**Work order:**
Make an exact copy of all the entries shown below.

*** Given records

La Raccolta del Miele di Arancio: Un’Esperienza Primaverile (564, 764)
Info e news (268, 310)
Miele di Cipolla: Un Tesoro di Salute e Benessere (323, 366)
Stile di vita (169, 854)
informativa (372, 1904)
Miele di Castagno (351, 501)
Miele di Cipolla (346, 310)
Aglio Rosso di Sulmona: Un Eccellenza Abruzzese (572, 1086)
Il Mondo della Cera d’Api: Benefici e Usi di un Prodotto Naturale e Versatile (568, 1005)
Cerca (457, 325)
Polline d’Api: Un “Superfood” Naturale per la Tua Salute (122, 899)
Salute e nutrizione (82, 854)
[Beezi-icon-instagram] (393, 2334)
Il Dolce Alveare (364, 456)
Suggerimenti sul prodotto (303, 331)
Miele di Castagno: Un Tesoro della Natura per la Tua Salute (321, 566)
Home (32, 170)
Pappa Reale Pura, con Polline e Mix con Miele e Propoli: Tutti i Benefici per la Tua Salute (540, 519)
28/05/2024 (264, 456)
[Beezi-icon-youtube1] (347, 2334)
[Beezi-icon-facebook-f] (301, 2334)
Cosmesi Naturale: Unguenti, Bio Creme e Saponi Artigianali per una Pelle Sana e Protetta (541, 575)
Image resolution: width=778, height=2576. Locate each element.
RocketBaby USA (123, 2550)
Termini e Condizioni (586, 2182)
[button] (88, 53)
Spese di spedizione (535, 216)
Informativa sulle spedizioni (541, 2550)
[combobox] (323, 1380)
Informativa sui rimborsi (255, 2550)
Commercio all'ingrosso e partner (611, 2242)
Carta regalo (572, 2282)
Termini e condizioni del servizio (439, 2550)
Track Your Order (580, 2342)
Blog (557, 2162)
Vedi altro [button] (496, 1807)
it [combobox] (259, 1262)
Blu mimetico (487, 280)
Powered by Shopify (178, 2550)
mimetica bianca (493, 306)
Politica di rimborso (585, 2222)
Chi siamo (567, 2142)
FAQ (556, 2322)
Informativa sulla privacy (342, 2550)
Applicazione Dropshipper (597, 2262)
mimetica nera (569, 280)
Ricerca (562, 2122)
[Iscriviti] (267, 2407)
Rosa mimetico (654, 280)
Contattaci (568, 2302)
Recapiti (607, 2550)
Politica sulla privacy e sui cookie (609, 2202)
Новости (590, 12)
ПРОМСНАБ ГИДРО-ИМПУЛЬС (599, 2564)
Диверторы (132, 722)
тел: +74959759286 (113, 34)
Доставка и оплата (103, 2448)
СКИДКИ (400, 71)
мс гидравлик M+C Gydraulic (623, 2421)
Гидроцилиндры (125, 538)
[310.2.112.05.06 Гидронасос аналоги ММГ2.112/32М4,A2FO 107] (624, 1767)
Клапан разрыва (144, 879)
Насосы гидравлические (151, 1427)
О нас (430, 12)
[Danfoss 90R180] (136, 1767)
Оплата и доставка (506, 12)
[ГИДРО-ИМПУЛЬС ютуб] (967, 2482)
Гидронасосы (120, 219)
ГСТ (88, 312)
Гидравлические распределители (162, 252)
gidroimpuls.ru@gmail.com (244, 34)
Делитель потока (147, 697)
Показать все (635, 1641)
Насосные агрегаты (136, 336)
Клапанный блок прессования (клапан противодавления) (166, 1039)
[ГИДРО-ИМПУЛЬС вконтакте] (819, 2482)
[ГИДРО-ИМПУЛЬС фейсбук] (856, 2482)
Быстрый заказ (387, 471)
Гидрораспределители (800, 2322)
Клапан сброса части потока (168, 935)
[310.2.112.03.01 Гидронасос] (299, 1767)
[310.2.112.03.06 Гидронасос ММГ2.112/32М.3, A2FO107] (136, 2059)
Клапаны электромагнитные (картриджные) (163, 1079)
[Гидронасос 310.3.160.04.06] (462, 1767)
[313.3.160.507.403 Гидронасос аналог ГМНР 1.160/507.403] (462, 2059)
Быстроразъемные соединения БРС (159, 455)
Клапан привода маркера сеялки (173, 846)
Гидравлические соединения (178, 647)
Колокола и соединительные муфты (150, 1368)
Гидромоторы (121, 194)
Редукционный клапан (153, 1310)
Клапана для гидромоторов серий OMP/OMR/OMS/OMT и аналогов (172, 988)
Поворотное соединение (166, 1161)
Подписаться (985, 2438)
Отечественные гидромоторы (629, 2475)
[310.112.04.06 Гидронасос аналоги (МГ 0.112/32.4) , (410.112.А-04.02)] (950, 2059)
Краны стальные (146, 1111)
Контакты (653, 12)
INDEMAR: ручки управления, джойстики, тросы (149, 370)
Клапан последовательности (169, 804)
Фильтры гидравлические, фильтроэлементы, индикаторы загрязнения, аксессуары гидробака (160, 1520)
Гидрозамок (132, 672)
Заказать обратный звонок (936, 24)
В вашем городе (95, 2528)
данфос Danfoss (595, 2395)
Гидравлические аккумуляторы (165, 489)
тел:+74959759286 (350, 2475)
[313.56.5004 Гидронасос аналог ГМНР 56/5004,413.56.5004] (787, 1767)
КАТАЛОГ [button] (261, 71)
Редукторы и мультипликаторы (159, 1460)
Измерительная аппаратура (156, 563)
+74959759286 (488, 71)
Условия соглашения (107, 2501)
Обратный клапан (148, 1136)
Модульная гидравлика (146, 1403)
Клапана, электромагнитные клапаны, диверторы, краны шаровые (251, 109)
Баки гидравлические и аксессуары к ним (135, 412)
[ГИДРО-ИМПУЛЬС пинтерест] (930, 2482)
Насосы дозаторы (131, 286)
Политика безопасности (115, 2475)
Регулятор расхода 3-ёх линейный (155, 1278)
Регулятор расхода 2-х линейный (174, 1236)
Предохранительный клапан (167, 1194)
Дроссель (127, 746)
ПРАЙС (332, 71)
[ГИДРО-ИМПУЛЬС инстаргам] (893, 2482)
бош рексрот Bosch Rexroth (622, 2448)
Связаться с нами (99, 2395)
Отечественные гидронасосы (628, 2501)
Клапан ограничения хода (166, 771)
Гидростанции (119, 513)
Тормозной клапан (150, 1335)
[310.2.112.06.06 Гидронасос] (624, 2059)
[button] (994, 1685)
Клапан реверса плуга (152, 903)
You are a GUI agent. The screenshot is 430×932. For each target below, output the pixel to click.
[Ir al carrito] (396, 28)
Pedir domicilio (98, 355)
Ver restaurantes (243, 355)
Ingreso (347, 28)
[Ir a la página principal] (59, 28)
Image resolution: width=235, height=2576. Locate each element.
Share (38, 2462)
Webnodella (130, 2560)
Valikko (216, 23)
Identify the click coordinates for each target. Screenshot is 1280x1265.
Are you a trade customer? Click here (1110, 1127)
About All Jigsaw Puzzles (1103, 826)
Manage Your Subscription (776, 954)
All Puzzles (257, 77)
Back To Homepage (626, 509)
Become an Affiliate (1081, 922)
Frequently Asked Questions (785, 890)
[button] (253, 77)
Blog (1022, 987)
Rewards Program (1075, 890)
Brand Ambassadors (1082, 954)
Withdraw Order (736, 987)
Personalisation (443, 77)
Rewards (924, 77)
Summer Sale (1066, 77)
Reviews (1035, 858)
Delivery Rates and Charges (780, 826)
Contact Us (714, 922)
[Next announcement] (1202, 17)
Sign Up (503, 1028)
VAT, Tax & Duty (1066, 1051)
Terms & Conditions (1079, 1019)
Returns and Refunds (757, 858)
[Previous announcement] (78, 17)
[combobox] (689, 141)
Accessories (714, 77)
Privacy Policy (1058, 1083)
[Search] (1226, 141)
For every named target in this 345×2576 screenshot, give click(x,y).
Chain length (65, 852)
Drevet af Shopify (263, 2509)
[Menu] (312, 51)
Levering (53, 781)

******

**Your solution:**
La Raccolta del Miele di Arancio: Un’Esperienza Primaverile (564, 764)
Info e news (268, 310)
Miele di Cipolla: Un Tesoro di Salute e Benessere (323, 366)
Stile di vita (169, 854)
informativa (372, 1904)
Miele di Castagno (351, 501)
Miele di Cipolla (346, 310)
Aglio Rosso di Sulmona: Un Eccellenza Abruzzese (572, 1086)
Il Mondo della Cera d’Api: Benefici e Usi di un Prodotto Naturale e Versatile (568, 1005)
Cerca (457, 325)
Polline d’Api: Un “Superfood” Naturale per la Tua Salute (122, 899)
Salute e nutrizione (82, 854)
[Beezi-icon-instagram] (393, 2334)
Il Dolce Alveare (364, 456)
Suggerimenti sul prodotto (303, 331)
Miele di Castagno: Un Tesoro della Natura per la Tua Salute (321, 566)
Home (32, 170)
Pappa Reale Pura, con Polline e Mix con Miele e Propoli: Tutti i Benefici per la Tua Salute (540, 519)
28/05/2024 (264, 456)
[Beezi-icon-youtube1] (347, 2334)
[Beezi-icon-facebook-f] (301, 2334)
Cosmesi Naturale: Unguenti, Bio Creme e Saponi Artigianali per una Pelle Sana e Protetta (541, 575)
Image resolution: width=778, height=2576. Locate each element.
RocketBaby USA (123, 2550)
Termini e Condizioni (586, 2182)
[button] (88, 53)
Spese di spedizione (535, 216)
Informativa sulle spedizioni (541, 2550)
[combobox] (323, 1380)
Informativa sui rimborsi (255, 2550)
Commercio all'ingrosso e partner (611, 2242)
Carta regalo (572, 2282)
Termini e condizioni del servizio (439, 2550)
Track Your Order (580, 2342)
Blog (557, 2162)
Vedi altro [button] (496, 1807)
it [combobox] (259, 1262)
Blu mimetico (487, 280)
Powered by Shopify (178, 2550)
mimetica bianca (493, 306)
Politica di rimborso (585, 2222)
Chi siamo (567, 2142)
FAQ (556, 2322)
Informativa sulla privacy (342, 2550)
Applicazione Dropshipper (597, 2262)
mimetica nera (569, 280)
Ricerca (562, 2122)
[Iscriviti] (267, 2407)
Rosa mimetico (654, 280)
Contattaci (568, 2302)
Recapiti (607, 2550)
Politica sulla privacy e sui cookie (609, 2202)
Новости (590, 12)
ПРОМСНАБ ГИДРО-ИМПУЛЬС (599, 2564)
Диверторы (132, 722)
тел: +74959759286 (113, 34)
Доставка и оплата (103, 2448)
СКИДКИ (400, 71)
мс гидравлик M+C Gydraulic (623, 2421)
Гидроцилиндры (125, 538)
[310.2.112.05.06 Гидронасос аналоги ММГ2.112/32М4,A2FO 107] (624, 1767)
Клапан разрыва (144, 879)
Насосы гидравлические (151, 1427)
О нас (430, 12)
[Danfoss 90R180] (136, 1767)
Оплата и доставка (506, 12)
[ГИДРО-ИМПУЛЬС ютуб] (967, 2482)
Гидронасосы (120, 219)
ГСТ (88, 312)
Гидравлические распределители (162, 252)
gidroimpuls.ru@gmail.com (244, 34)
Делитель потока (147, 697)
Показать все (635, 1641)
Насосные агрегаты (136, 336)
Клапанный блок прессования (клапан противодавления) (166, 1039)
[ГИДРО-ИМПУЛЬС вконтакте] (819, 2482)
[ГИДРО-ИМПУЛЬС фейсбук] (856, 2482)
Быстрый заказ (387, 471)
Гидрораспределители (800, 2322)
Клапан сброса части потока (168, 935)
[310.2.112.03.01 Гидронасос] (299, 1767)
[310.2.112.03.06 Гидронасос ММГ2.112/32М.3, A2FO107] (136, 2059)
Клапаны электромагнитные (картриджные) (163, 1079)
[Гидронасос 310.3.160.04.06] (462, 1767)
[313.3.160.507.403 Гидронасос аналог ГМНР 1.160/507.403] (462, 2059)
Быстроразъемные соединения БРС (159, 455)
Клапан привода маркера сеялки (173, 846)
Гидравлические соединения (178, 647)
Колокола и соединительные муфты (150, 1368)
Гидромоторы (121, 194)
Редукционный клапан (153, 1310)
Клапана для гидромоторов серий OMP/OMR/OMS/OMT и аналогов (172, 988)
Поворотное соединение (166, 1161)
Подписаться (985, 2438)
Отечественные гидромоторы (629, 2475)
[310.112.04.06 Гидронасос аналоги (МГ 0.112/32.4) , (410.112.А-04.02)] (950, 2059)
Краны стальные (146, 1111)
Контакты (653, 12)
INDEMAR: ручки управления, джойстики, тросы (149, 370)
Клапан последовательности (169, 804)
Фильтры гидравлические, фильтроэлементы, индикаторы загрязнения, аксессуары гидробака (160, 1520)
Гидрозамок (132, 672)
Заказать обратный звонок (936, 24)
В вашем городе (95, 2528)
данфос Danfoss (595, 2395)
Гидравлические аккумуляторы (165, 489)
тел:+74959759286 (350, 2475)
[313.56.5004 Гидронасос аналог ГМНР 56/5004,413.56.5004] (787, 1767)
КАТАЛОГ [button] (261, 71)
Редукторы и мультипликаторы (159, 1460)
Измерительная аппаратура (156, 563)
+74959759286 (488, 71)
Условия соглашения (107, 2501)
Обратный клапан (148, 1136)
Модульная гидравлика (146, 1403)
Клапана, электромагнитные клапаны, диверторы, краны шаровые (251, 109)
Баки гидравлические и аксессуары к ним (135, 412)
[ГИДРО-ИМПУЛЬС пинтерест] (930, 2482)
Насосы дозаторы (131, 286)
Политика безопасности (115, 2475)
Регулятор расхода 3-ёх линейный (155, 1278)
Регулятор расхода 2-х линейный (174, 1236)
Предохранительный клапан (167, 1194)
Дроссель (127, 746)
ПРАЙС (332, 71)
[ГИДРО-ИМПУЛЬС инстаргам] (893, 2482)
бош рексрот Bosch Rexroth (622, 2448)
Связаться с нами (99, 2395)
Отечественные гидронасосы (628, 2501)
Клапан ограничения хода (166, 771)
Гидростанции (119, 513)
Тормозной клапан (150, 1335)
[310.2.112.06.06 Гидронасос] (624, 2059)
[button] (994, 1685)
Клапан реверса плуга (152, 903)
You are a GUI agent. The screenshot is 430×932. For each target below, output the pixel to click.
[Ir al carrito] (396, 28)
Pedir domicilio (98, 355)
Ver restaurantes (243, 355)
Ingreso (347, 28)
[Ir a la página principal] (59, 28)
Image resolution: width=235, height=2576. Locate each element.
Share (38, 2462)
Webnodella (130, 2560)
Valikko (216, 23)
Identify the click coordinates for each target. Screenshot is 1280x1265.
Are you a trade customer? Click here (1110, 1127)
About All Jigsaw Puzzles (1103, 826)
Manage Your Subscription (776, 954)
All Puzzles (257, 77)
Back To Homepage (626, 509)
Become an Affiliate (1081, 922)
Frequently Asked Questions (785, 890)
[button] (253, 77)
Blog (1022, 987)
Rewards Program (1075, 890)
Brand Ambassadors (1082, 954)
Withdraw Order (736, 987)
Personalisation (443, 77)
Rewards (924, 77)
Summer Sale (1066, 77)
Reviews (1035, 858)
Delivery Rates and Charges (780, 826)
Contact Us (714, 922)
[Next announcement] (1202, 17)
Sign Up (503, 1028)
VAT, Tax & Duty (1066, 1051)
Terms & Conditions (1079, 1019)
Returns and Refunds (757, 858)
[Previous announcement] (78, 17)
[combobox] (689, 141)
Accessories (714, 77)
Privacy Policy (1058, 1083)
[Search] (1226, 141)
For every named target in this 345×2576 screenshot, give click(x,y).
Chain length (65, 852)
Drevet af Shopify (263, 2509)
[Menu] (312, 51)
Levering (53, 781)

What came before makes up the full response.